The Lion’s Share and Our Daily Bread

“Three times a day he got down on his knees and prayed, giving thanks to his God…” Daniel 6:10
I set up a lovely joke for the Sunday School kids yesterday, but none of them took the bait. We’ve been working through the Lord’s Prayer lately, balancing the different ideas with stories of prayer from throughout the scriptures. Yesterday, with a nod to thanksgiving, we were on daily bread, which I paired with the story of Daniel and the lions’ den. The ideas was that, despite persecution, Daniel kept up his daily routine of prayer and found courage enough to face each day, whatever the threats that surrounded him. I expected (hoped?) that one of the kids would point out to me that the lions didn’t quite get their daily bread, thanks to angelic intervention, but nobody breathed a word or even cracked a carnivorous smile. Oh well. You can lead a horse to water…

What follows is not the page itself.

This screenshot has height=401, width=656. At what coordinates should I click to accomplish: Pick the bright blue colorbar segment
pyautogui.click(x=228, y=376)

The real work of the morning was a brainstorming session around the ideas of daily bread, so that they could write prayers of thanksgiving to share with the congregation next week during worship. They had two questions to answer: “what is our daily bread?” and “what does God provide?” Purple markers, green crayons, plain and ordinary pencilled letters: God provides health, friends, and happiness. Kindness. Love. The world. Family and food and people. Courage came up on several sheets of paper, likely in response to Daniel’s story, but maybe for other reasons, too. Someone wrote of our daily bread that “it is something nourishing,” which I thought was a beautiful phrase for a child to use.
Afterwards, I wondered what I would have contributed, had the tables been turned. What is our daily bread? And what does God provide?
Daily bread works as a short-hand for the basics we need to keep us alive. Literal bread and water then, but what else? Company? Calm? Endurance? I need patience. Does that count? I need strength and love enough to keep myself and my family going. I need time.
And what does God provide? All of the above? Something else? Is this a balanced equation? Daily Bread = what God provides? Or might there be more to see, if I look closely?
Maybe that’s what comes with thanksgiving. When I can pause to tally up the good, to really count and celebrate the blessings around us, I can see that there is far more in the basket after all.
I begin to suspect that we aren’t given just our daily bread. We are given abundance.
Not just breath, but the breath of God.
Often, it can feel like we’re just about provided for. Like the rent is covered and the grocery bill will be fine as long as we eat peanut butter, rice and sardines. But really, there’s more. God provides baskets and baskets besides. God provides all that we need to live, not just what we need to survive. DSCF3392
The lions may roar, but we can trust that God works all things to the good and that we might have life abundant. So roar back and know that God provides.
Happy Thanksgiving Monday, my friends.